For nearly 100 years a family farm in southern Michigan has been perfecting what it does best — growing, picking and packing fresh apples and peaches.
Now, the Hildebrand Fruit Farms $4 million expansion project in Berrien Springs has gotten a boost from the Michigan Department of Agriculture and Rural Development’s Food and Agriculture Investment Program.
The farm has been awarded a $175,000 grant from MDARD to help enlarge and redesign its fruit packing operation, an improvement which stands to benefit growers throughout West Michigan, says Mike Hildebrand, owner of Hildebrand Fruit, LLC.
Hildebrand says about half of the product packed is homegrown on the farm, “and then we work with probably 25 other growers— from Berrien County to Grand Rapids, Shelby and Hart— to help store, pack and market their crops.”
The expansion, he says, will help the farm “position ourselves for the next generation, our employees, and our farm partners.”
What’s happening: Hildebrand Fruit Farms has received a $175,000 state grant to help with an expansion. Construction of a 23,808-square-foot packing facility will expand the farm’s 60-year-old packing facility and also create a more efficient layout for the whole operation. Site clearance is expected to begin this autumn with project completion anticipated by July 2026. “We doubled our storage three years ago, with no grants, just private funding. The new packing shed is a separate project, he says.
“The building that we’re currently packing in is 60 plus years old. It’s been added on to six times, and it is cramped. It’s not big enough for what we’re doing now,” Hildebrand says. ““I could easily spend $500,000 renovating this building with new concrete and new refrigeration and a new roof and all the things that it needs, and it doesn’t change our layout or our size, and those are the two biggest problems that we’re facing right now.” Starting over with a new building makes more sense, he says.
The back story: Michigan, the nation’s second-largest producer of apples, boasts one of the richest and most diverse fruit industries in the United States. According to data from the USDA’s National Agriculture Statistics Services, Michigan farms harvested more than 1.36 billion pounds of apples in 2022. There are 17.6 million apple trees on 850 apple-growing farms in Michigan. That same year, Michigan produced more than 23 million pounds of peaches valued at more than $20 million. Those peaches included world-famous varieties developed in Michigan such as Redhaven and Flamin’ Fury. Hildebrand grows and packs both apples and peaches.
Funding: Nate Peeters, deputy communications director at MDARD, says the state’s entire fruit industry is bolstered by projects like the expansion at Hildrenbrand Fruit Farms and the Food and Agriculture Investment Program. Since fiscal year 2019, MDARD has awarded more than $5.7 million in FAIP grants, which are part of more than $184 million MDARD delivered over the past seven years to help local communities build infrastructure, promote agricultural prosperity, ensure food safety and create jobs.

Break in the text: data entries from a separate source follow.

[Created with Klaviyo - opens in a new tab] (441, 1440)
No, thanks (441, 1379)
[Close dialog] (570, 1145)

“(These) grants advance MDARD’s broader goals of strengthening Michigan’s food supply chain, creating more economic opportunities for Michigan growers, and giving Michigan families more access to locally grown foods,” says MDARD Director Tim Boring. The Food and Agriculture Investment Program is a cornerstone of MDARD’s economic development strategy.”
Says Hildebrand: ‘I understand these are tax dollars and that you have to spend the tax dollars wisely. But this isn’t a gift to the Hildebrands. This is an investment to the Hildebrands and the Schillings and the Umlors and the DeRuiters and all the other farmers that we work with, and it’s an investment in our employees as well.
“This is allowing us to expand and employ people, and those people depend on us to make a good living.”
More: Hildebrand’s has two locations. The packing facility at 3255 E. Shawnee Rd., Berrien Springs. The home farm at 10267 Garr Rd., Berrien Springs.
“Our motto in life and in business is:’You will know us by our fruit,” he says. “ You know, actions speak louder than words. My grandparents and my parents worked their tails off,” he says. “This is our leg of the race, and we’re trying to run it as best we possibly can.”